Die neu aufgenommene Verlängerungsgarantie ermöglicht bei einer Erhöhung der Regelaltersgrenze durch die gesetzliche Rentenversicherung beziehungsweise durch ein Versorgungswerk eine Vertragsverlängerung (Verlängerung der Versicherungs- und Leistungsdauer) ohne eine erneute Gesundheitsprüfung. 

Teilkapitalisierung auch beim Verlust der Grundfähigkeit Fahrradfahren

Als weitere Besonderheit bietet der Swiss Life Vitalschutz die Möglichkeit der sogenannten Teilkapitalisierung. Damit ist bei Verlust von einer der nun fünf Grundfähigkeiten Gehen, Treppensteigen, Autofahren, Fahrradfahren und Nutzung des öffentlichen Personennahverkehrs eine Einmalauszahlung von bis zu zwölf versicherten Grundfähigkeitsrenten gleich zu Leistungsbeginn möglich. Mit diesem Geld können Betroffene bedarfsgerechte Umbaumaßnahmen finanzieren lassen. Im Gegenzug wird die laufende Grundfähigkeitsrente allerdings anteilig gekürzt.

Swiss Life: AKS-Konsortialführerin bei den Branchenlösungen

Laut Swiss Life profitieren die drei großen Versorgungswerke MetallRente, KlinikRente und ChemieRente (AKS Flex IG BCE) in den Grundfähigkeitstarifen MetallRente.Vital, KlinikRente.Vitalschutz und ChemieRente Vitalschutz Flex ebenfalls von den Neuerungen.

Beitragsbefreiung bei Verlust einer Grundfähigkeit

Bereits bei Verlust von nur einer Grundfähigkeit sind die Versicherten von der Pflicht zur Beitragszahlung befreit und Swiss Life zahlt die Grundfähigkeitsrente bis zum Ende der Leistungsdauer bzw. solange die Beeinträchtigung besteht.

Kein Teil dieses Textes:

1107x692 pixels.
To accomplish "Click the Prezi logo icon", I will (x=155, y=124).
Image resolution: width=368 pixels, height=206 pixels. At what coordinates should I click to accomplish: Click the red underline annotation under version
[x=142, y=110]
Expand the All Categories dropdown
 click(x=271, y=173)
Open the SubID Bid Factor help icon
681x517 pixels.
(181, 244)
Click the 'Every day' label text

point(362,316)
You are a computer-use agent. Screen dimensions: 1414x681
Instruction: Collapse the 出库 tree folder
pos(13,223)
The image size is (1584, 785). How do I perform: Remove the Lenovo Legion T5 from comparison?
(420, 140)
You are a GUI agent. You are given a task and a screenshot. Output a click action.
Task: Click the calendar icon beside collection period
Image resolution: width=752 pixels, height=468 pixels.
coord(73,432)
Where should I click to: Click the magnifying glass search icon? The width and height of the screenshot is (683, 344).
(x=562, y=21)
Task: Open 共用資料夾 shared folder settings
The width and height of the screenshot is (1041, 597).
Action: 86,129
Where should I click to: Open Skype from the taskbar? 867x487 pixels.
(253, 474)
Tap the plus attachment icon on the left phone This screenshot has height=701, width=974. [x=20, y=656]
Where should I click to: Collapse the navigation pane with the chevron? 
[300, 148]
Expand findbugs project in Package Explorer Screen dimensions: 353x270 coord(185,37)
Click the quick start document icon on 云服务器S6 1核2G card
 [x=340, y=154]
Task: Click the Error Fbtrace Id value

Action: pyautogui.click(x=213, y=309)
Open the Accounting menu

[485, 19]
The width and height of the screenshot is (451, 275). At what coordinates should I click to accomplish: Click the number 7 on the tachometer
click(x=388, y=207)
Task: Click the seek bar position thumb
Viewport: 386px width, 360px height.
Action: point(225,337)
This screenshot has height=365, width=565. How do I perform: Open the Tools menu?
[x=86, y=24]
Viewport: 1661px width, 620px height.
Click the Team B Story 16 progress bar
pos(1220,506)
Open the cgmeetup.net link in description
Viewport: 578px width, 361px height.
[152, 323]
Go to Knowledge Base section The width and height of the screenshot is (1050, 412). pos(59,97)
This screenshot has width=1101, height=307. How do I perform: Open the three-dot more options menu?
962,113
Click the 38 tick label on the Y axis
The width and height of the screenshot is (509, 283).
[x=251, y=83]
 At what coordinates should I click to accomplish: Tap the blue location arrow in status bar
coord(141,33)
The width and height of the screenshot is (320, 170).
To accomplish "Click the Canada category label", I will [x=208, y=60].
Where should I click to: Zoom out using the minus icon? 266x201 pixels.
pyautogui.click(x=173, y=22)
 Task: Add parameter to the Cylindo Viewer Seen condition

„Der wichtige Unterschied zu einer BU: Die Leistung beim Vitalschutz fließt selbst dann, wenn man seinen Beruf noch ausüben kann. Damit bieten wir all denjenigen Menschen einen sehr gut durchdachten finanziellen Schutz ihrer Arbeitskraft, wenn für sie eine BU aus diversen Gründen nicht infrage kommt“, erklärt Holzer.